_Text_.
The uneasy feelings so many of us have about our devices comes from a lack of trust, at least partially because we occasionally see a darker side of the technology we use in stories like Tim Hortons tracking 1.6 million people using their app.
Smartphones and internet services are wonderful tools, but they need to be trustworthy.
It seems to me like a lot of the conversation about tech regulation is about people trying to come up with rules that’ll improve things. More and more, I think that’s the wrong way to think about it.
The starting point of the conversation needs to be thinking about what a healthy, trustworthy data and privacy ecosystem would look like.
We got a hint of this with the Tim Hortons investigation this week. The privacy commissioners concluded that Tim Hortons misled users by telling them the app only collected location data when it was open (but in fact it was collecting location data in the background.)
But more importantly, the investigation concluded that even if Tim Hortons had been truthful, it would’ve violated privacy guidelines because the amount of data collection was so wildly out of proportion to what the app actually needed, it represented a privacy invasion even if the company worded their terms of service to technically obtain user consent.

_Supplied material_.
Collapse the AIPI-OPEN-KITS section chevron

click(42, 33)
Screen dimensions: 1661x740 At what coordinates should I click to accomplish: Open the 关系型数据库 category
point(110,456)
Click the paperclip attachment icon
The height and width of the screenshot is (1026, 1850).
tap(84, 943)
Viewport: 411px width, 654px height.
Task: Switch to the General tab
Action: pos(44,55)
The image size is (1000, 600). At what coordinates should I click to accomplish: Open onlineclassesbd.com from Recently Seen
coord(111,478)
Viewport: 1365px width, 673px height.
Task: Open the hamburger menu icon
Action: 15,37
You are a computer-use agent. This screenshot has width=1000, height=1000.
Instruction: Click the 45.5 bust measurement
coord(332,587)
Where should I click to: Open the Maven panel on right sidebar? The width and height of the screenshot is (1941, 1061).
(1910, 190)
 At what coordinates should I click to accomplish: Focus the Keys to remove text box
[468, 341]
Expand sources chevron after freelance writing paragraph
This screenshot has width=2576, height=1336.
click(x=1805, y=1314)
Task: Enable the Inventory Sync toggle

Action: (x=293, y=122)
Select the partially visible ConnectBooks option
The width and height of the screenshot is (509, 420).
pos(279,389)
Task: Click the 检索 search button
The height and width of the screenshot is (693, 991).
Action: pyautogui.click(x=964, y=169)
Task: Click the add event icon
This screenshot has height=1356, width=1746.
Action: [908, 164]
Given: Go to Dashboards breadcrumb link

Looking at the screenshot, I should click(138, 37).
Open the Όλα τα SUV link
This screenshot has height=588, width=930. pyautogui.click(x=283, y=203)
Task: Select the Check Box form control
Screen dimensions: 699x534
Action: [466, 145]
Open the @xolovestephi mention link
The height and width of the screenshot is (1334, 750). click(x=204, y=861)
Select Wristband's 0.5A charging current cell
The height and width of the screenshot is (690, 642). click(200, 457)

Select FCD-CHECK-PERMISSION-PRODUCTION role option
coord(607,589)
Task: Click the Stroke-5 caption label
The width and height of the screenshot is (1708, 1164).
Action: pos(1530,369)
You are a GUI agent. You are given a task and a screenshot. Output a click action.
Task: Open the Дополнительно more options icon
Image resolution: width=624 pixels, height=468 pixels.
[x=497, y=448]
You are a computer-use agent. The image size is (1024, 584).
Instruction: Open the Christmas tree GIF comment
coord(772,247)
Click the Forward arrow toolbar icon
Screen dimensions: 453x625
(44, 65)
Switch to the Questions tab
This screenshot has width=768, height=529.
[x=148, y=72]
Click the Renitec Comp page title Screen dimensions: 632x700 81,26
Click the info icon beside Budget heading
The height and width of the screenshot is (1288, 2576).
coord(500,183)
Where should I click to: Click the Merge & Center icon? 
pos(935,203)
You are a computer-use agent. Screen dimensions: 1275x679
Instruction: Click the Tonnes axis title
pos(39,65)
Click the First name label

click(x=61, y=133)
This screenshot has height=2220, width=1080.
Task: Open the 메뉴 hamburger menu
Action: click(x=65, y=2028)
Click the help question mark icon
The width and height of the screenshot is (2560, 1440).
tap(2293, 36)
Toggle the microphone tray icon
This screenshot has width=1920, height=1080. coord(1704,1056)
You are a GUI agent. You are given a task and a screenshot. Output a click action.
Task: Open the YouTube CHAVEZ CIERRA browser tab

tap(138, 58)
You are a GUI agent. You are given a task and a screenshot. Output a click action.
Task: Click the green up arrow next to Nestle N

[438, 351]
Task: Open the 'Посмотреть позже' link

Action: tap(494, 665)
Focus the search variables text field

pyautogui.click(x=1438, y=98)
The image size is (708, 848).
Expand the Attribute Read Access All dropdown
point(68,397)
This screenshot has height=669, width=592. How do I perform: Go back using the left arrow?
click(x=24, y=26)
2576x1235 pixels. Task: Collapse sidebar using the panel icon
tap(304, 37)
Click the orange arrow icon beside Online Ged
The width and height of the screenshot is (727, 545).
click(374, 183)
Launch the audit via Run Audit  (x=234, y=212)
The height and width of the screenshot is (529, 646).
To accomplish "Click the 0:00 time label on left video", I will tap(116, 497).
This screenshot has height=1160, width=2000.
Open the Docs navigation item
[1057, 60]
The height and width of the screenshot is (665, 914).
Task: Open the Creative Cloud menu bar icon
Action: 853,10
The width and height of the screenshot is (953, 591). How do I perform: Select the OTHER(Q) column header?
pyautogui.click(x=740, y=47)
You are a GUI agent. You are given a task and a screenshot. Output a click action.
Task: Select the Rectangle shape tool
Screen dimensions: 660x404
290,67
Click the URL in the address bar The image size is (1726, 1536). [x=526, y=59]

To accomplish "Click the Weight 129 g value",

_Parts of the exercise_.
• 1. According to the text on privacy and trust in technology, how many people did Tim Hortons track using its app?
• 2. In the listing, copy out the lines word for word, beginning at the line that contains "At what coordinates should I click to accomplish: Focus" and stopping after the line that contains "Looking at the".
The text and the listing are unrelated to each other.

_Answers by task_.
• 1. 1.6 million people.

• 2.
 At what coordinates should I click to accomplish: Focus the Keys to remove text box
[468, 341]
Expand sources chevron after freelance writing paragraph
This screenshot has width=2576, height=1336.
click(x=1805, y=1314)
Task: Enable the Inventory Sync toggle

Action: (x=293, y=122)
Select the partially visible ConnectBooks option
The width and height of the screenshot is (509, 420).
pos(279,389)
Task: Click the 检索 search button
The height and width of the screenshot is (693, 991).
Action: pyautogui.click(x=964, y=169)
Task: Click the add event icon
This screenshot has height=1356, width=1746.
Action: [908, 164]
Given: Go to Dashboards breadcrumb link

Looking at the screenshot, I should click(138, 37).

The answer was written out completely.